(PROBLEMS AND TASKS):
1. In the health care passage, what share of U.S. health care expenditures do administrative expenses account for?
2. Return the part of the health care passage starting at "The price of" and ending at "care medical clinics.".

(Beginning of QUOTED PASSAGE)

The price of health care goes up for all of us as more and more people seek health services, especially those who can't afford preventative health care, service they can ill-afford to pay at our emergency rooms and urgent care medical clinics.
We can no longer afford people waiting until they are dead instead of receiving earlier medical care at a far less cost.
Reduce the amount of wasteful bureaucratic paperwork. Our health “Administrative expenses…account for 20 percent to 25 percent of U.S. health care expenditures” twice that of Canada according to "Sick of Confusing Medical Bills," Consumer Reports (September 2018). Many of these costs are passed onto us by health providers and insurance companies. Our health care system is broken. Utah health care needs a more manageable payer system that could save tens of millions of dollars in administrative costs for taxpayers (“Hidden From View: The Astonishingly High Costs of U.S. Health Care,” The New York Times, July 10, 2018). I will call for a health care summit of consumers, providers and government officials to simplify and consolidate the mountains of complicated insurance forms and paperwork.

(End of QUOTED PASSAGE)
(Beginning of DATA EXTRACT)

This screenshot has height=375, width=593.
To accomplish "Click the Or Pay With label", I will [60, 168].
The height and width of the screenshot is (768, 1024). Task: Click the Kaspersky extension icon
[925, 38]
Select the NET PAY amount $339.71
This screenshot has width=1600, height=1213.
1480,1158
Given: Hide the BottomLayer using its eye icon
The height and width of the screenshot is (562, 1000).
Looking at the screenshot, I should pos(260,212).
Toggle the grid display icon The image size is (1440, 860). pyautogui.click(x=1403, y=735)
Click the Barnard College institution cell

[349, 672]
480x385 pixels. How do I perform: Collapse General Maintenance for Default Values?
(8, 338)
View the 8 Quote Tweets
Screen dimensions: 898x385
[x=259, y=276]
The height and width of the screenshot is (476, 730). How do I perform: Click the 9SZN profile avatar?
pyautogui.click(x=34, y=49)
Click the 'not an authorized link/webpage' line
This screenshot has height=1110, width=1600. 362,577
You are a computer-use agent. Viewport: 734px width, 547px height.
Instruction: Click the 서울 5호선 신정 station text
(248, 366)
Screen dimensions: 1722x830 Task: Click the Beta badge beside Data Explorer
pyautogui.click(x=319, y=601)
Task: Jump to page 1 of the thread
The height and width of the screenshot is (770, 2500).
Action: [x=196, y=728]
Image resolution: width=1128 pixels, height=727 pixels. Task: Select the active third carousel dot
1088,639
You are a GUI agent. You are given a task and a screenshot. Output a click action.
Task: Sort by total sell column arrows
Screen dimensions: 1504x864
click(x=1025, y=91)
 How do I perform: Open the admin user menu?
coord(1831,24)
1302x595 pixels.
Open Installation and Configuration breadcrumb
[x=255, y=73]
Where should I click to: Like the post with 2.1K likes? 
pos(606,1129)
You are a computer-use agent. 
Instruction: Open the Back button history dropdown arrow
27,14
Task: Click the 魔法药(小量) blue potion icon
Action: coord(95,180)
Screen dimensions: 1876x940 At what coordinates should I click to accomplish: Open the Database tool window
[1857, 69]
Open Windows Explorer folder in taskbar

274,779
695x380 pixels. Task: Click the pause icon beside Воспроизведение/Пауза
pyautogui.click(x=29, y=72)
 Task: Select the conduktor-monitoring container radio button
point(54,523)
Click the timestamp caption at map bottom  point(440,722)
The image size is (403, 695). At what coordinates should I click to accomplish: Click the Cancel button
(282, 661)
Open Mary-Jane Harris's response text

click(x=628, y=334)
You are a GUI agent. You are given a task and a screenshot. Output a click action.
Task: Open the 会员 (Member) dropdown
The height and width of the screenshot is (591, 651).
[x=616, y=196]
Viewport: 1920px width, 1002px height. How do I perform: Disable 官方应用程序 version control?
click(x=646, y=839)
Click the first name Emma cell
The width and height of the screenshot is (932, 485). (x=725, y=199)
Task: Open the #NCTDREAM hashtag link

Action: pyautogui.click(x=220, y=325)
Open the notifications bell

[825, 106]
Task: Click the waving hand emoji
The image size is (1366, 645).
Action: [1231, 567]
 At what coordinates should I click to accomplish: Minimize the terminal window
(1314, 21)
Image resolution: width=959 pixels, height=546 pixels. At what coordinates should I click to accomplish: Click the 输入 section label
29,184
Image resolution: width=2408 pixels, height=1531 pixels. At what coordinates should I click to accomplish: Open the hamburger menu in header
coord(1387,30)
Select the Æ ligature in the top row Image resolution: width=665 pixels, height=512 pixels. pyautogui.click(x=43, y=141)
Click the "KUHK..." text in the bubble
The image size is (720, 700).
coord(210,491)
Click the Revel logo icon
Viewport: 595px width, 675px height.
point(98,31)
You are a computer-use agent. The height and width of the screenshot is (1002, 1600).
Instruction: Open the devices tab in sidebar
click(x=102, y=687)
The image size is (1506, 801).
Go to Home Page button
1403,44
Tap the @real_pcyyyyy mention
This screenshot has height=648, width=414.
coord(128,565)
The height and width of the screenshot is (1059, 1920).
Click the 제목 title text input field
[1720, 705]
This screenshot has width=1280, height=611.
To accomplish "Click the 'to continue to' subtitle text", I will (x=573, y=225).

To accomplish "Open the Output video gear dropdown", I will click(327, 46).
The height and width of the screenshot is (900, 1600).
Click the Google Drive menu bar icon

(End of DATA EXTRACT)

(RESULTS OF THE TASKS):
1. Administrative expenses account for 20 percent to 25 percent of U.S. health care expenditures.

2.
The price of health care goes up for all of us as more and more people seek health services, especially those who can't afford preventative health care, service they can ill-afford to pay at our emergency rooms and urgent care medical clinics.